> Exercise description:
The entries below should be quoted exactly, with no pictures carried over.

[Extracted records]
□ □ □ □ □ □ □

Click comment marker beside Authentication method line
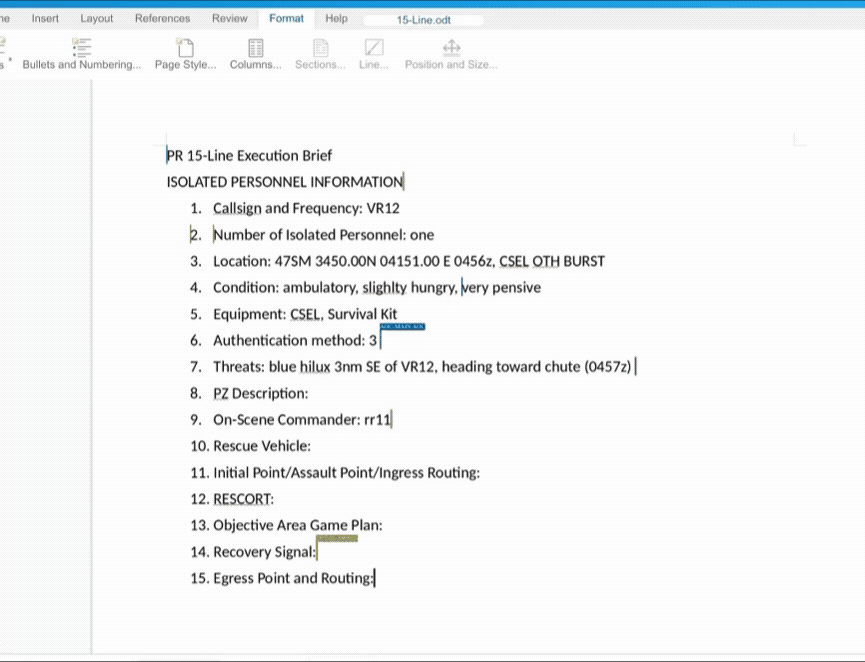Viewport: 865px width, 662px height. point(402,327)
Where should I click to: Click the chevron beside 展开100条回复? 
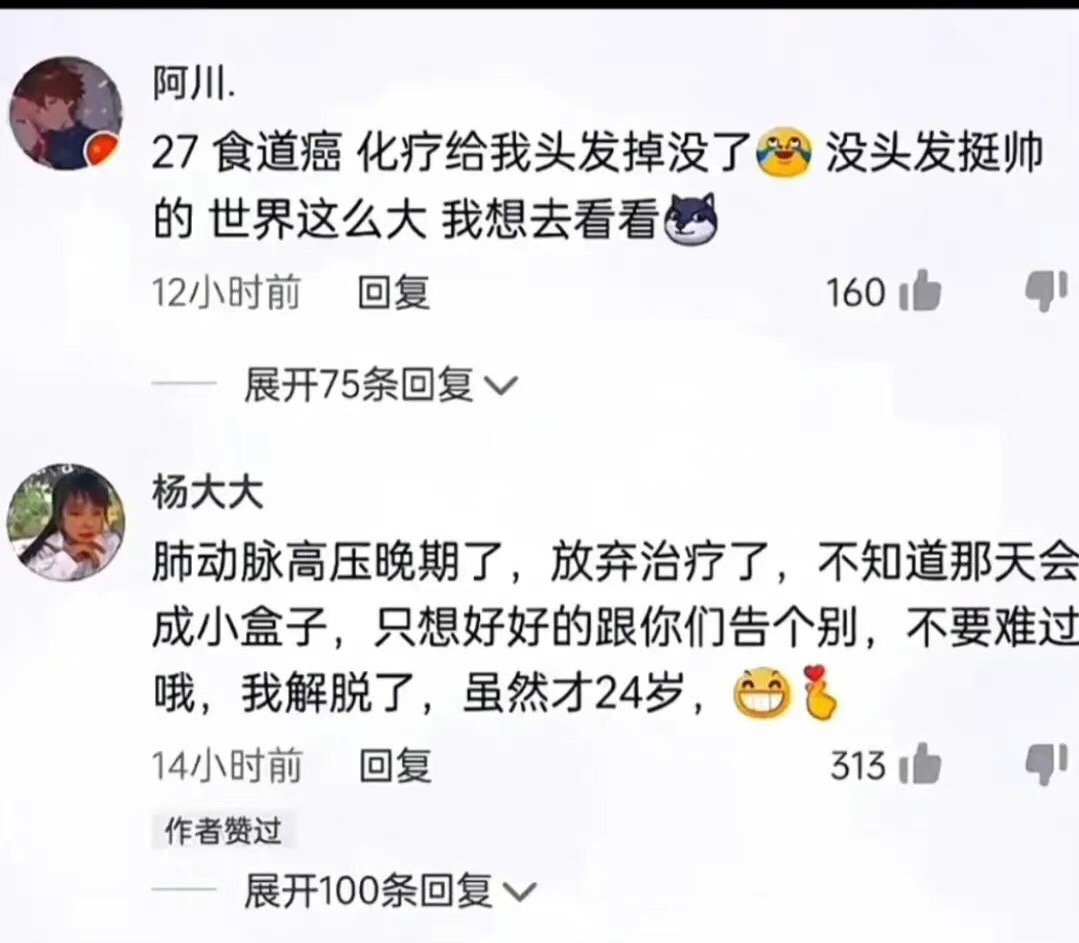(520, 893)
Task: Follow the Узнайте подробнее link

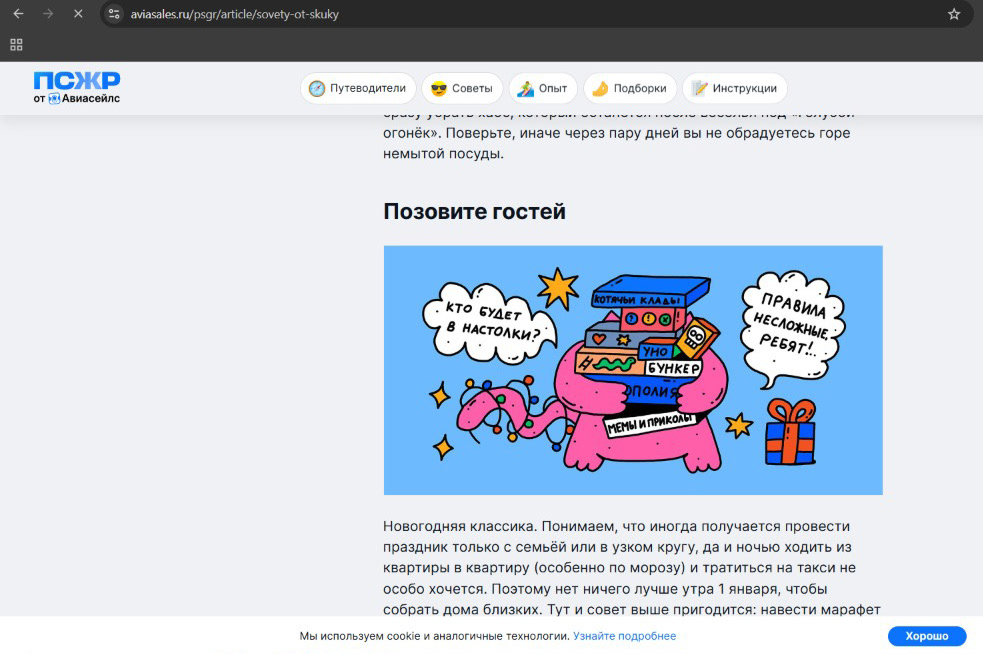Action: [x=624, y=636]
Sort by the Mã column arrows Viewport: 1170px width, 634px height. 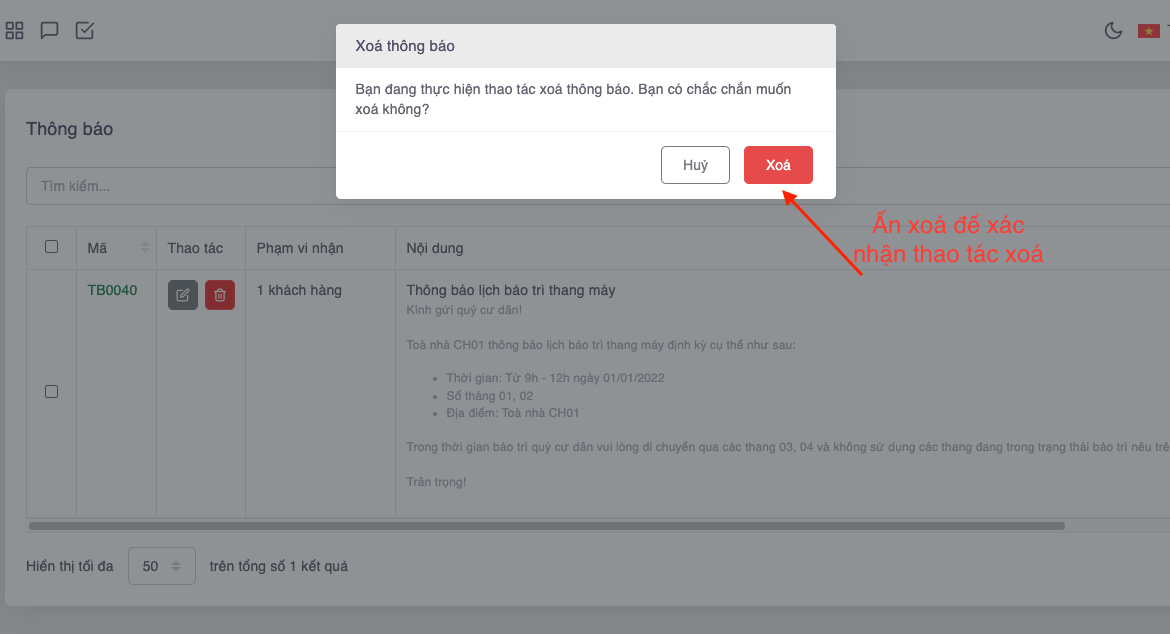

□ □ □ □ □ □ □

> Task result:
Click comment marker beside Authentication method line
Viewport: 865px width, 662px height. point(402,327)
Where should I click to: Click the chevron beside 展开100条回复? 
(520, 893)
Task: Follow the Узнайте подробнее link

Action: [x=624, y=636]
Sort by the Mã column arrows Viewport: 1170px width, 634px height. 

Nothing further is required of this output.